# WP4.1 Systematic Review of Pre-trained LLMs

In [1]:
import pandas as pd
import unicodedata
import re
import os

## Load Files

In [2]:
# Load the CSV of Zotero list of papers
gold_df = pd.read_csv("data/LLM - Survey Proxies.csv")

gold_df = gold_df[["Title", "Item Type"]].dropna().drop_duplicates().reset_index(drop=True)
gold_df["preprint_flag"] = gold_df["Item Type"].apply(lambda x: "preprint" if x == "preprint" else "non-preprint")
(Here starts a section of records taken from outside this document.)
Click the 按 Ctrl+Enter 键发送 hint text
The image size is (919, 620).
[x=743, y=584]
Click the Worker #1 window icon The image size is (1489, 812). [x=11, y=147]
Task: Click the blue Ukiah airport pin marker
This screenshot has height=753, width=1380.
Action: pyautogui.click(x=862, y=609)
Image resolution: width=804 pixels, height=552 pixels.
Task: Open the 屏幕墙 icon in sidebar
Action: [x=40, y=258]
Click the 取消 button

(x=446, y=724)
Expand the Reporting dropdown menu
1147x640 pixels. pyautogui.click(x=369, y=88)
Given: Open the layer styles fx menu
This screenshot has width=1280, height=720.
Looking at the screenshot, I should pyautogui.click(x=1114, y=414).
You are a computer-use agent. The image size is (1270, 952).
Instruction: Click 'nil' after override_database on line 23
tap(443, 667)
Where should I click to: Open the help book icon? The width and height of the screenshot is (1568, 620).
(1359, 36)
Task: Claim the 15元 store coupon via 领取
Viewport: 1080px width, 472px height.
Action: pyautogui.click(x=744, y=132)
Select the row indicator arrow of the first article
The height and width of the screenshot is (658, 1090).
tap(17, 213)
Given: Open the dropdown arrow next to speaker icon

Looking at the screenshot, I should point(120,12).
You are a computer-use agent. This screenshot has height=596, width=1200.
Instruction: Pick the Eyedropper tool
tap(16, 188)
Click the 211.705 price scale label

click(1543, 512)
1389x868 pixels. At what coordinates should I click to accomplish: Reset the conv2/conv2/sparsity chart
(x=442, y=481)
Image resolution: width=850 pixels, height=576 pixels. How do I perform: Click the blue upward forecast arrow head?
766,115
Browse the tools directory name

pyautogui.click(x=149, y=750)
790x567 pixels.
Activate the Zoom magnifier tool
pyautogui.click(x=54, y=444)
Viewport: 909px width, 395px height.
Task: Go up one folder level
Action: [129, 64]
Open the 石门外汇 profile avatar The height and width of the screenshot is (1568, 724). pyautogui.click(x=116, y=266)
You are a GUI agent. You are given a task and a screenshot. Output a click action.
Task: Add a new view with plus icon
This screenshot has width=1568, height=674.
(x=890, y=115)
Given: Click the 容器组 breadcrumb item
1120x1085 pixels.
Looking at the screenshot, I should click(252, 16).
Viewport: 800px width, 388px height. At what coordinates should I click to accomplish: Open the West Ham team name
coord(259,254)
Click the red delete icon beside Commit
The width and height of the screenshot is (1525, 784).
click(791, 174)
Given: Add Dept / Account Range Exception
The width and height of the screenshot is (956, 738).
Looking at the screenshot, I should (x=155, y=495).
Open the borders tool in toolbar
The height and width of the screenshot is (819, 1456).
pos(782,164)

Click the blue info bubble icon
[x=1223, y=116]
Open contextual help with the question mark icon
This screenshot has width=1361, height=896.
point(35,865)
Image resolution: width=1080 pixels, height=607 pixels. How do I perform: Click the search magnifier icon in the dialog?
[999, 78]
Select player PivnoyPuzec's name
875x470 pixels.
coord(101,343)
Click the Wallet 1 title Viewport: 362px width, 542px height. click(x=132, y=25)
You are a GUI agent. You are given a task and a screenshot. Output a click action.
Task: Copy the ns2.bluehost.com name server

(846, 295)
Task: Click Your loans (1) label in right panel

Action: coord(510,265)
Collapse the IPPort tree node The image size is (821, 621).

print(f"Gold list size: {len(gold_df)}")
gold_df.head(3)

Gold list size: 21


Unnamed: 0,Title,Item Type,preprint_flag
0,"Out of One, Many: Using Language Models to Sim...",journalArticle,non-preprint
1,Examining the Feasibility of Large Language Mo...,preprint,preprint
2,Donald Trumps in the Virtual Polls: Simulating...,preprint,preprint


## Measure Recall

In [3]:
def normalize_title(s: str) -> str:
    # Unicode normalize
    s = unicodedata.normalize("NFKC", str(s))
    # Lowercase
    s = s.lower()
    # Remove punctuation-like characters
    s = re.sub(r"[^\w\s]", " ", s)   # keep letters, numbers, underscore, whitespace
    # Collapse whitespace
    s = re.sub(r"\s+", " ", s).strip()
    return s

In [4]:
# Build lookup from normalized -> original for the gold set
gold_df["norm"] = gold_df["Title"].map(normalize_title)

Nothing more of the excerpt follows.